* Begin *

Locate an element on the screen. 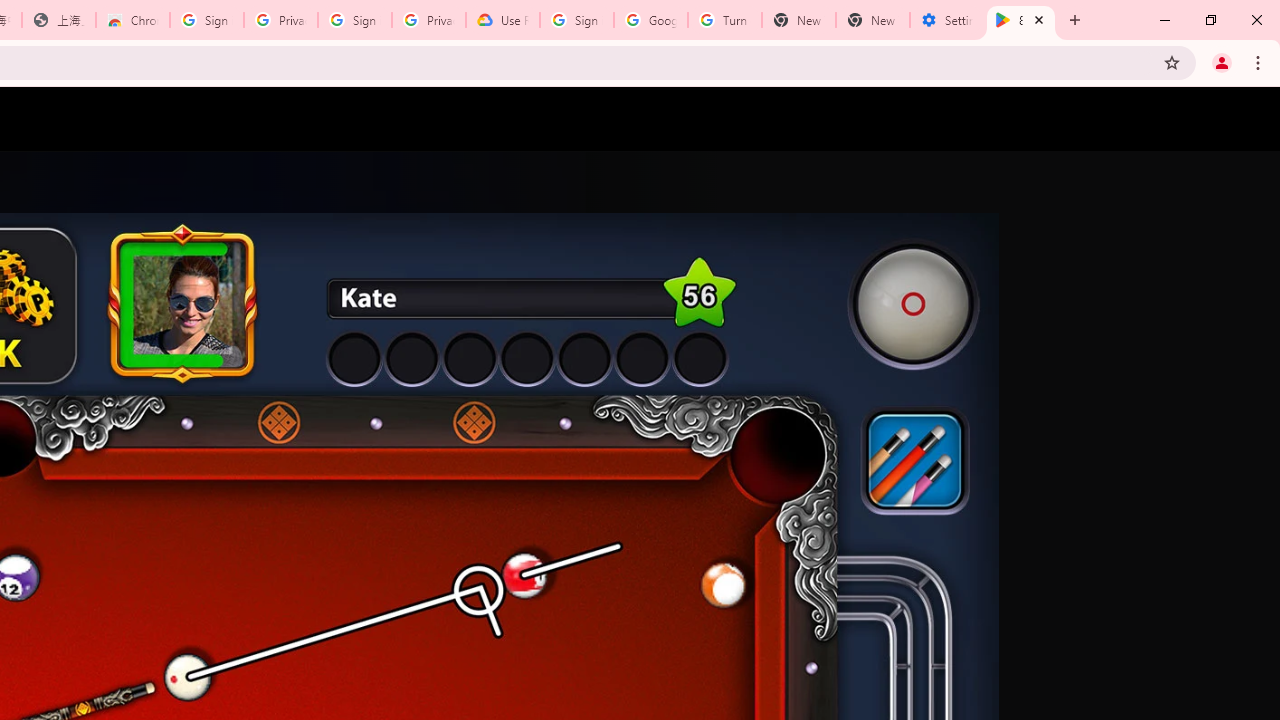  'Turn cookies on or off - Computer - Google Account Help' is located at coordinates (723, 20).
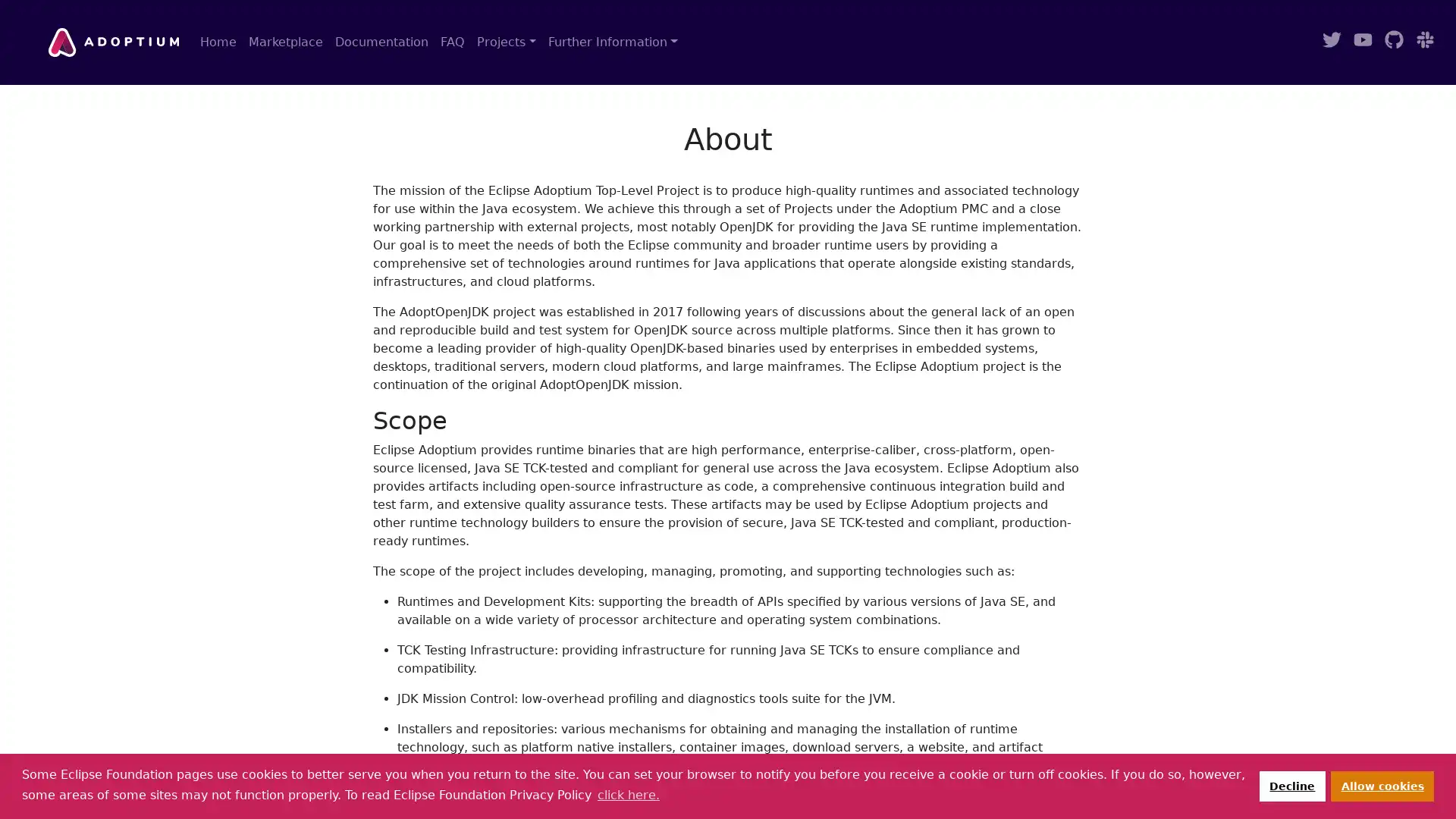  Describe the element at coordinates (612, 42) in the screenshot. I see `Further Information` at that location.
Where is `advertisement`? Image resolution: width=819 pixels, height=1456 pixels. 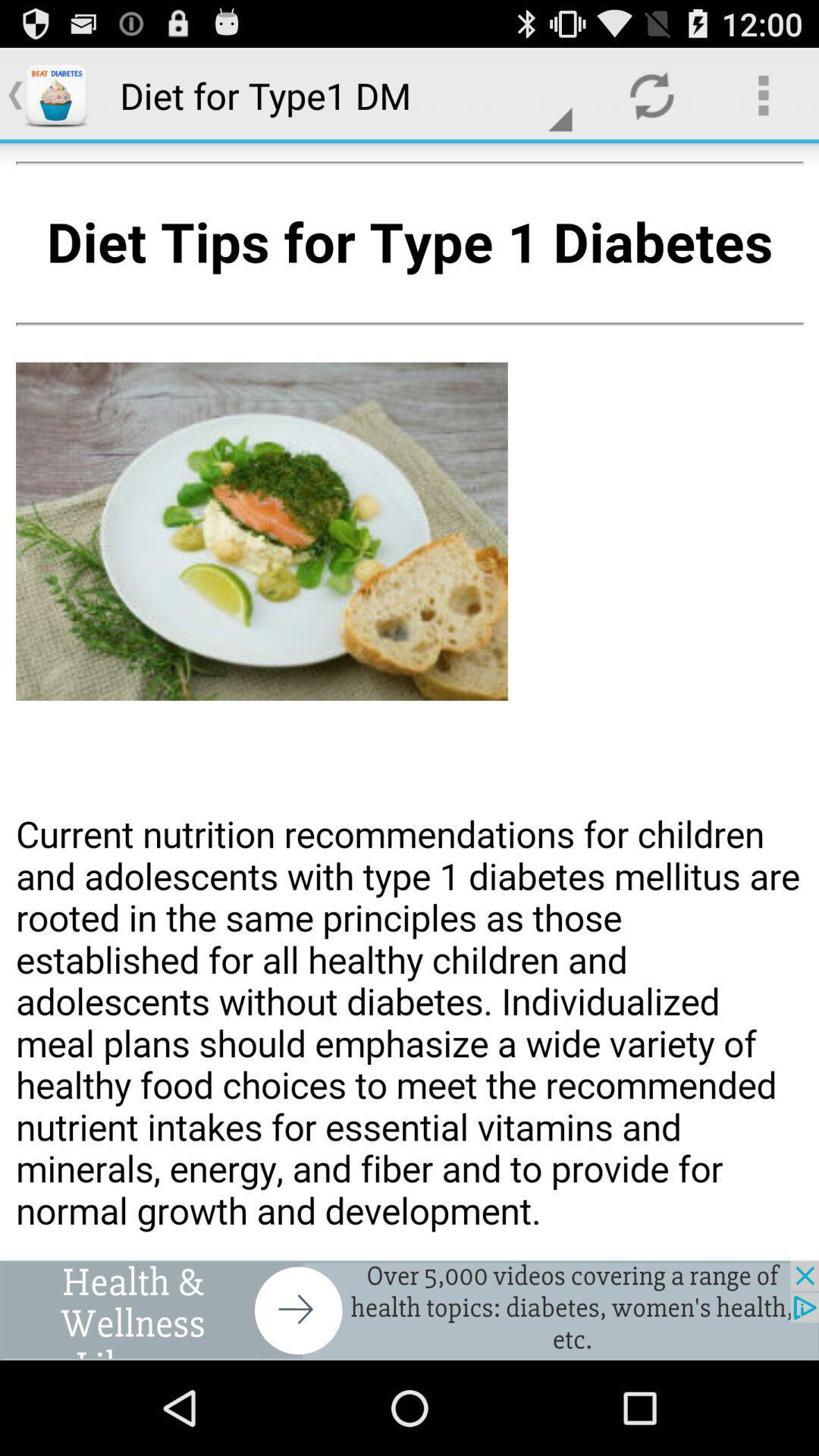 advertisement is located at coordinates (410, 1310).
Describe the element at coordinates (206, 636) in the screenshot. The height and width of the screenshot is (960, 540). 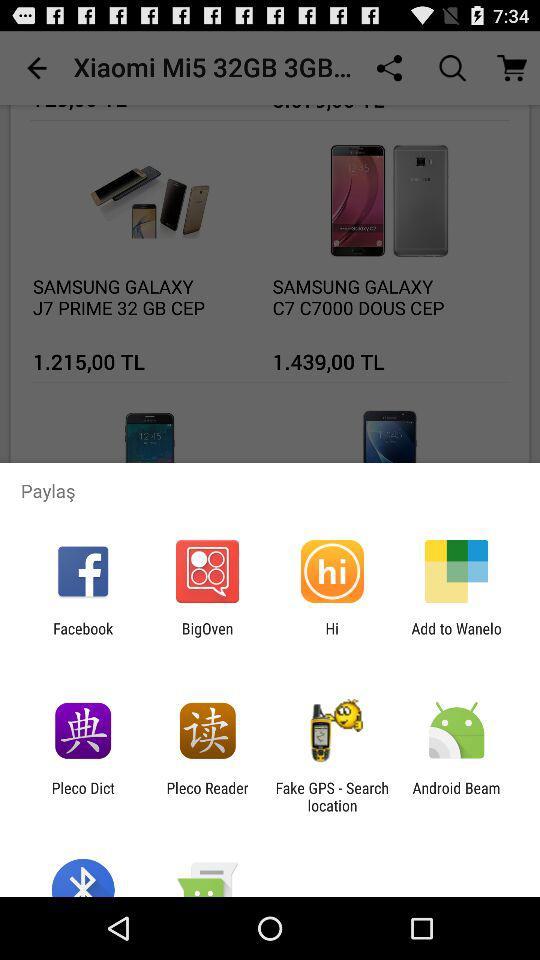
I see `bigoven` at that location.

* End *

**Exercise requirements:** Convert the records, from the line containing "Describe the element at coordinates (206, 636)" through the end of the records, into a Markdown table with the columns Row and Line, skipping blank lines. Leave the pictures out.

**Full response:**
| Row | Line |
|---|---|
| 1 | Describe the element at coordinates (206, 636) in the screenshot. The height and width of the screenshot is (960, 540).  |
| 2 | I see `bigoven` at that location. |